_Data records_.
+ + + +

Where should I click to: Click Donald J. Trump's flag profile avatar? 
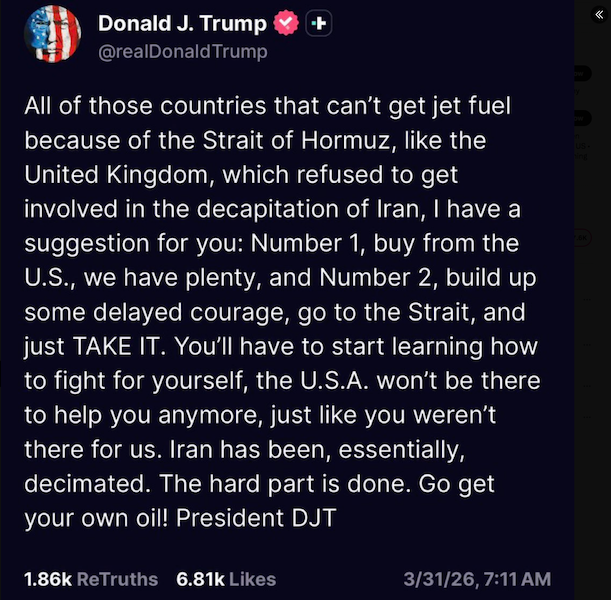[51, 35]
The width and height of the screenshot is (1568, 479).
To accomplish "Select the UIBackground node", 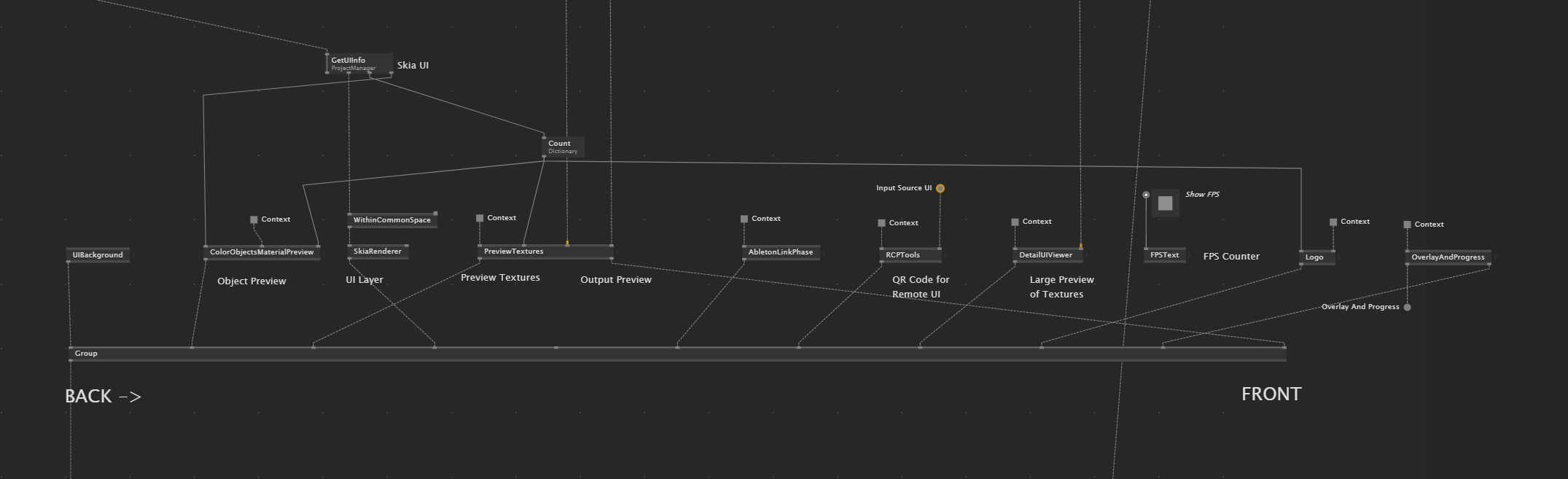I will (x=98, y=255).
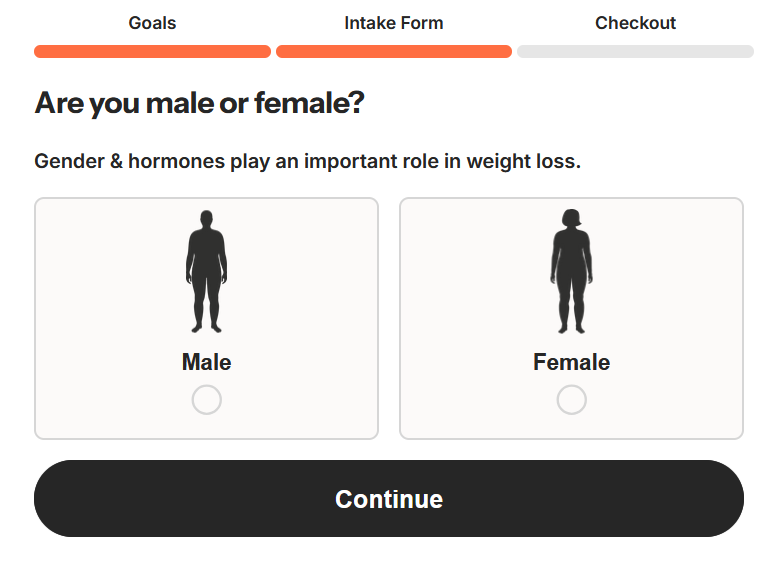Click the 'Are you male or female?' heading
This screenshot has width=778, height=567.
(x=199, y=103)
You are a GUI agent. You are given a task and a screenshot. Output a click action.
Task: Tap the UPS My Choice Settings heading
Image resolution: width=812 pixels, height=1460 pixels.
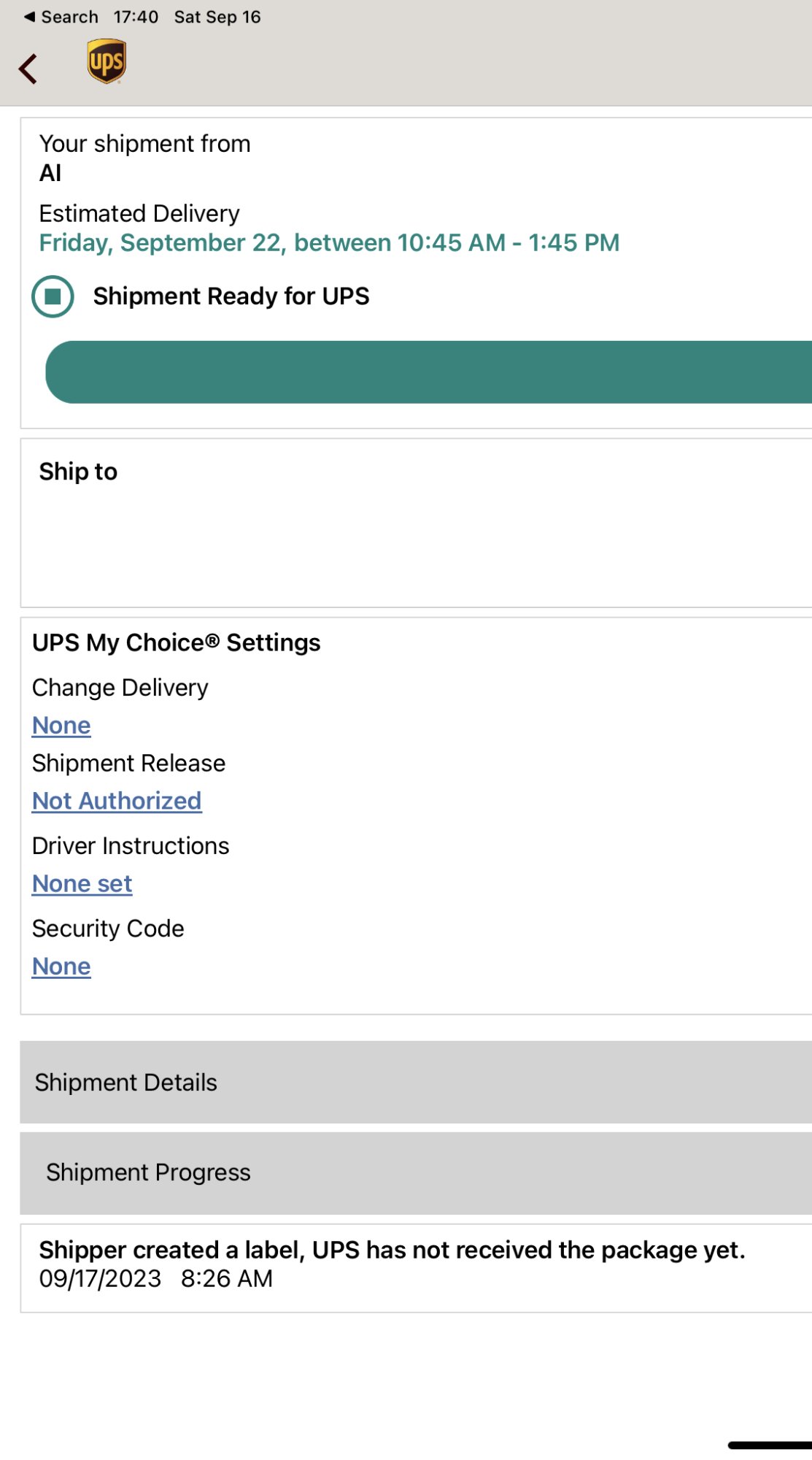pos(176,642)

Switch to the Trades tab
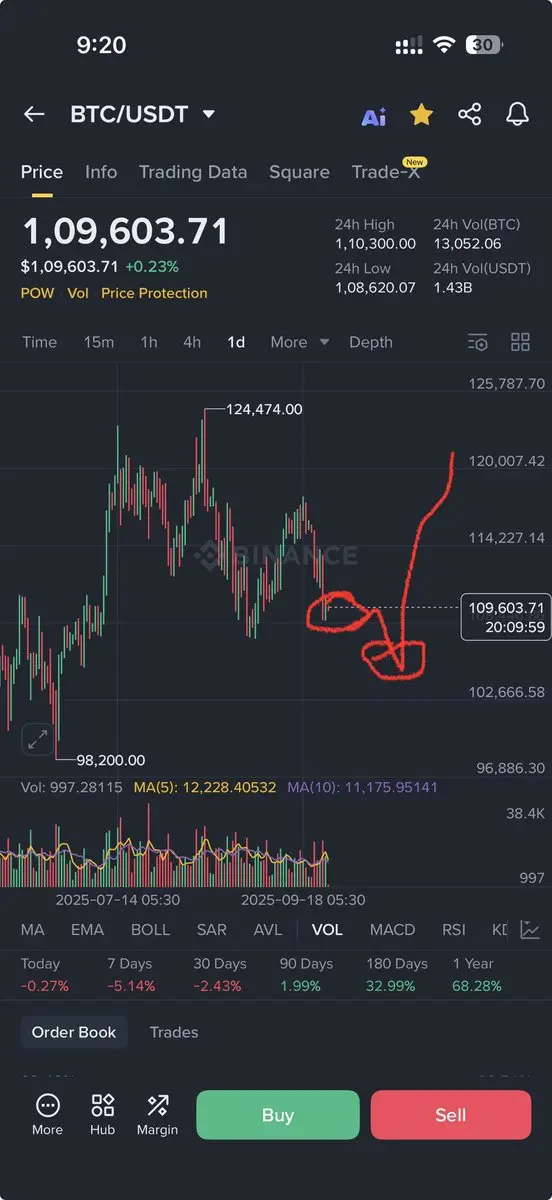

+ + + +

_What to do_.
For the entries above, the output must hold exactly the lines from the one with "Image resolution: width=812" through the last line, both included, and no pictures.

_Reply to the exercise_.
Image resolution: width=812 pixels, height=1460 pixels.
pos(176,642)

Switch to the Trades tab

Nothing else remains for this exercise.